◆ Exercise instructions: Select every line of the entries below that contains the word "arrow" and copy those lines.
## begin Material for this task
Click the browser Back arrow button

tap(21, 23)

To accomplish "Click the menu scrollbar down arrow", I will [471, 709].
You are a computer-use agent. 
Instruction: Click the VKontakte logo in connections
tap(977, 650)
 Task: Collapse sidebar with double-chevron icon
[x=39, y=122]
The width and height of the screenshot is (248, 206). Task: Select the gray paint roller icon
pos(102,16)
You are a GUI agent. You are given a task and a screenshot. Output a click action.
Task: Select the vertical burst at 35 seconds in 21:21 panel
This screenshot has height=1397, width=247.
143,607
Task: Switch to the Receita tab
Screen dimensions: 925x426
## end Material for this task
◆ Correct result:
Click the browser Back arrow button
To accomplish "Click the menu scrollbar down arrow", I will [471, 709].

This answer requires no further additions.